Püren kokuyordu. Gökyüzünde de bir iki yıldız parlayıp sönüyordu.
Aylardan beri bir sürü ev basmışlar, yol kesmişler, candarmalarla
çarpışmışlardı. Candarmalar öteki eşkıyaların arkalarını bırakmış. Deli
Durdu çetesinin üstüne düşmüştü. Deli Durdu da candarmalarla alay
ediyordu. Oynuyordu. Memed az zamanda kendini göstermiş,
arkadaşlarına, Deli Durduya kendini sevdirmişti. Çeteye yardımı
dokunuyordu.
Durdunun karanlıktan sesi geldi:
Burada kalalım. Bittik. Öldük. İki günden beri durmadan kaç babam
kaç, nolacak halimiz böyle! Burada! Sesi hınçlı, inatçıydı.
Memed yanına vardı:
Yavaş. Usul konuş Ağam.
Durdu:
Nolacak yani? diye hışımla konuştu. Memed değil de başkası
konuşsaydı bu biçimde, bu kadar içerlemezdi. Dün gelmiş de bugün
eşkıyalık dersi veriyor.
Düşmanın karıncaysa da... dedi, Memed.
Durdu:
Eeee sonra?
Memed, Durdunun alayını fark etmemiş gibi davrandı.

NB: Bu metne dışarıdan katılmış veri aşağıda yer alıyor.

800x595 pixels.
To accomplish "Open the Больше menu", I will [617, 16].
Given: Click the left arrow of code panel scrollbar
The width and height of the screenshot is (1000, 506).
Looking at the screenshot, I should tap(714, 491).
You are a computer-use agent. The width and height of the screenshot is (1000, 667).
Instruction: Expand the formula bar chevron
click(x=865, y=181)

Yani demem odur ki... hor bakma.
Durdu dayanamadı, içindekini dışarıya vurdu:
Ohhooo, bre İnce Memed, Süleyman Kahya seni bize arkadaş değil,
erkanıharp göndermiş. Karışma böyle işlere!
Cabbar Memedin solunda yürüyordu. Hızlı hızlı soluk alıyordu:


Memed doğru söylüyor Ağa, dedi. Ormanda kalırsak kuşatırlar.

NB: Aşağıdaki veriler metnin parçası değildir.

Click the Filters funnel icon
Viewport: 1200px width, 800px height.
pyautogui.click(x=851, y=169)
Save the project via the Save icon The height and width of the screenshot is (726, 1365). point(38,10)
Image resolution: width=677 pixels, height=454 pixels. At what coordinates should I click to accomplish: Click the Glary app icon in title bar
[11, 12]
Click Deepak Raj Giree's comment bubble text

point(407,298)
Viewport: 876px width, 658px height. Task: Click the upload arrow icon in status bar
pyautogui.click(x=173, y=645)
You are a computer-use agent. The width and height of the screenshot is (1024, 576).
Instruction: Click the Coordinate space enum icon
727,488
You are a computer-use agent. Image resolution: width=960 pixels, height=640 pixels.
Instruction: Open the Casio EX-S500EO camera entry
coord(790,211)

Ardımızdalar. Habire takip ediyorlar. Keklik gibi avlarlar alimallah, bir
çevirirlerse... Asım Çavuş böyle bir fırsat arıyor zaten, yavaş...
Memed:
Keklik gibi...
Cabbar:
Arkamızda az boz candarma yok. Candarmalara köylüleri, bize
düşman eşkıyaları da kat Ağa... Onlarla başa çıkamayız.
Memed:
Baş edemeyiz. Cephanemiz bile yok:
Durdu olduğu yerde dikildi kaldı:
Buradan bir adım ileri atmak yok.
Sesi ormanda çın çın öttü:
İki günden beri köpek gibi kaçıyoruz. Köpek!
İçlerinde biri vardı: Recep Çavuş. Nerden geldiği, kaç yıldır eşkıyalık
yaptığı hakkında doğru dürüst hiç kimse bir şey bilmiyordu.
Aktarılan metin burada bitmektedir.